Going against the advice of her advisers—who were keen for her to bring investors on-board—Ross made the decision to go public, listing on the stock exchange in September 2000.

But she wasn’t prepared for how much work the due diligence involved. “Everyone told me it was going to take a lot of time and effort, yet I still underestimated how distracting it would be.” And although Ross had a consultant handling the paperwork side of the process, the work involved still distracted her from day-to-day business activities.

Although she says her board is quite supportive, because she is answerable to them and the shareholders, she finds it tough when their goals are different from her own. “They are bottom line driven,” she explains. Not that she would run an unprofitable business, she adds, but it can be quite distracting from the original goals for the business.

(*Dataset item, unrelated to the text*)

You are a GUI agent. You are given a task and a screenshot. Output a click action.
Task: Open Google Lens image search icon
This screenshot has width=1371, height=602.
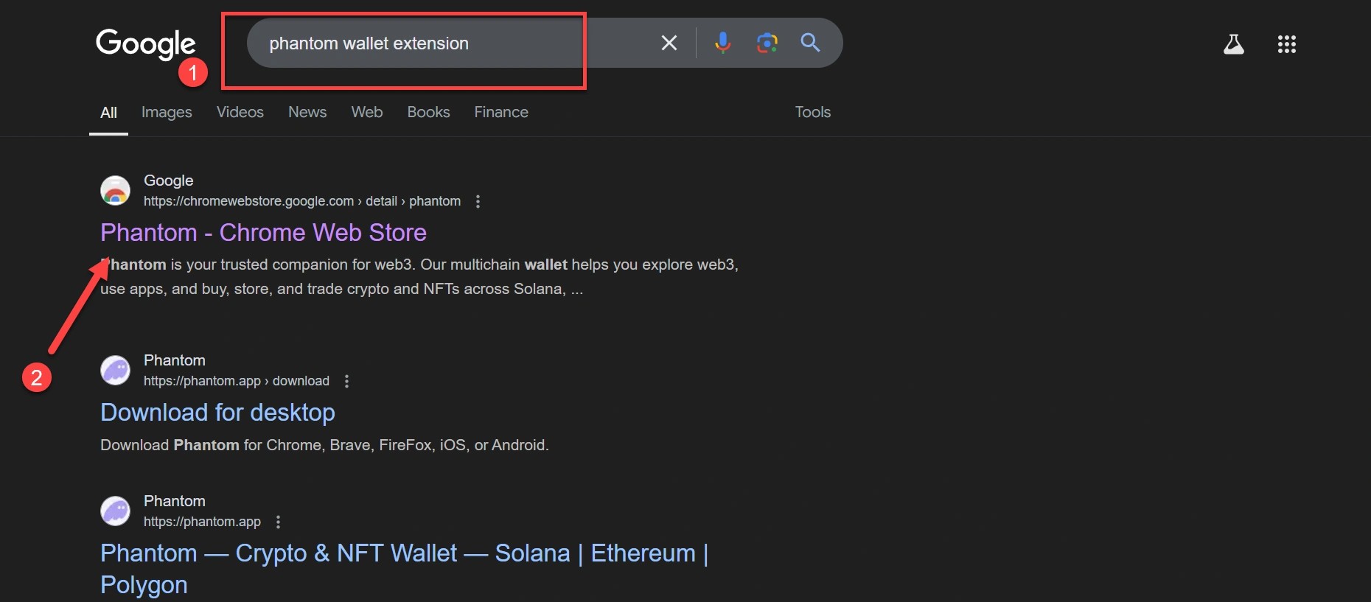point(767,43)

“When you’re private, it’s only you that it matters to, it’s not a public issue. So it’s not slapped all over the newspapers. When you have that visibility,” she explains of being a public company, “you’ve got to try to keep the profits up and cash flowing through dividend payments, it’s a big difference. When you’re private and quite entrepreneurial, it’s more about growth and kicking goals, winning big deals—your whole work is focused on those issues.”

Acquiring Spherion Group last year was another feather in her cap. “It was a strategic fit and took us to a different level so we could offer more to the client.” The move was not without its dramas though, and Ross took on external contractors to smooth the process. “We needed help with the cultural change,” which she says was the hardest part of the acquisition.

The move gave her access to the IT recruitment market, as well as to offices in Australia, Hong Kong, New Zealand and Singapore. Of the overall process, she says: “It confirmed my belief that, if you’re going to do acquisition do a large one.” This, she explains, is because with smaller ones it is harder to gauge success.

Although far from finished in business, Ross has given thought to exiting the business, and even if she doesn’t have an actual strategy in place she tries to ‘replace’ herself all the time by “employing the best people I possibly can”.